Downloading txt URLs data from 'https://en.wikipedia.org/wiki/Memory%20rank'...
Traceback (most recent call last):
File "/private/tmp/NeMo-Curator/tutorials/dapt-curation/code/main.py", line 257, in <module>
main()
File "/private/tmp/NeMo-Curator/tutorials/dapt-curation/code/main.py", line 240, in main
text_files, code_files = download_sources(100, 100, 100)
File "/private/tmp/NeMo-Curator/tutorials/dapt-curation/code/main.py", line 73, in download_sources
github_dir = download_github_sources(
File "/private/tmp/NeMo-Curator/tutorials/dapt-curation/code/downloaders.py", line 168, in download_github_sources
dataset.persist()
File "/Users/ggcr/miniforge3/envs/nemo/lib/python3.10/site-packages/nemo_curator/datasets/doc_dataset.py", line 38, in persist
return DocumentDataset(self.df.persist())
File "/Users/ggcr/miniforge3/envs/nemo/lib/python3.10/site-packages/dask_expr/_collection.py", line 447, in persist
return DaskMethodsMixin.persist(out, **kwargs)
File "/Users/ggcr/miniforge3/envs/nemo/lib/python3.10/site-packages/dask/base.py", line 345, in persist
(result,) = persist(self, traverse=False, **kwargs)

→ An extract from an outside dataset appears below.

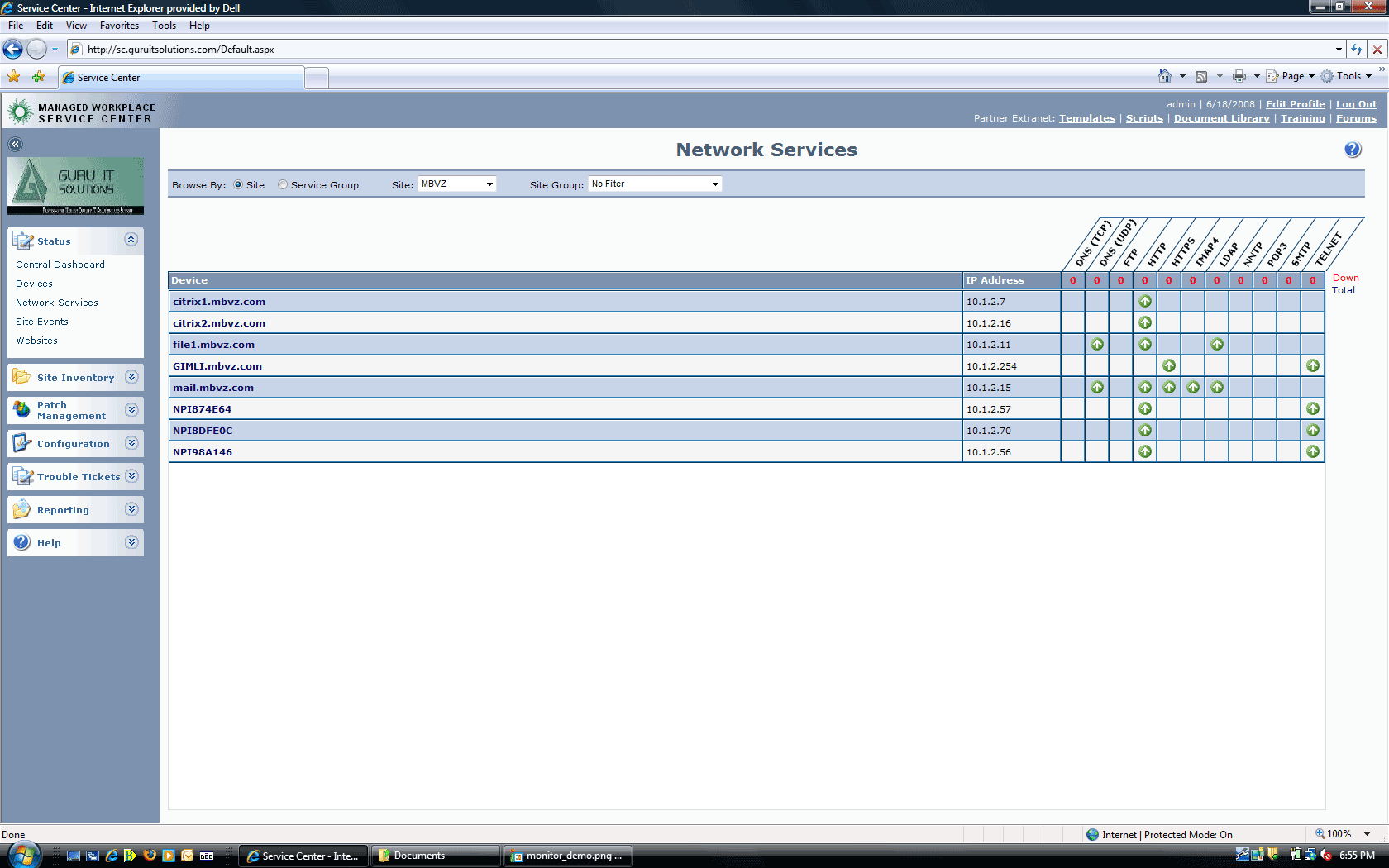1389x868 pixels.
Task: Expand the Site Inventory section
Action: 131,377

File "/Users/ggcr/miniforge3/envs/nemo/lib/python3.10/site-packages/dask/base.py", line 999, in persist
results = schedule(dsk, keys, **kwargs)
File "/Users/ggcr/miniforge3/envs/nemo/lib/python3.10/site-packages/nemo_curator/download/doc_builder.py", line 127, in _download_and_extract_single_partition
for item in iterator.iterate(downloaded_file):
File "/private/tmp/NeMo-Curator/tutorials/dapt-curation/code/docbuilder.py", line 335, in iterate
parsed = self.parse_file(zip_ref, file_info)
File "/private/tmp/NeMo-Curator/tutorials/dapt-curation/code/docbuilder.py", line 285, in parse_file
content = content.decode(encoding)
LookupError: unknown encoding: VISCII
Proposed solution
In the current implementation of parse_file, the exception handling only catches UnicodeDecodeError.
https://github.com/NVIDIA/NeMo-Curator/blob/7272ca04c2ec2255203c430412798071444e8bb4/tutorials/dapt-curation/code/docbuilder.py#L275-L288
This can be updated to also catch LookupError.
except (UnicodeDecodeError, LookupError):
return None
Environment overview (please complete the following information)
- Environment location: Local (MacBook M3)
- Method of NeMo-Curator install: conda create new env with python 3.10 and pip install
Environment details
- OS version: macOS 14.3
- Dask version: dask 2024.12.0
- Python version: Python 3.10.15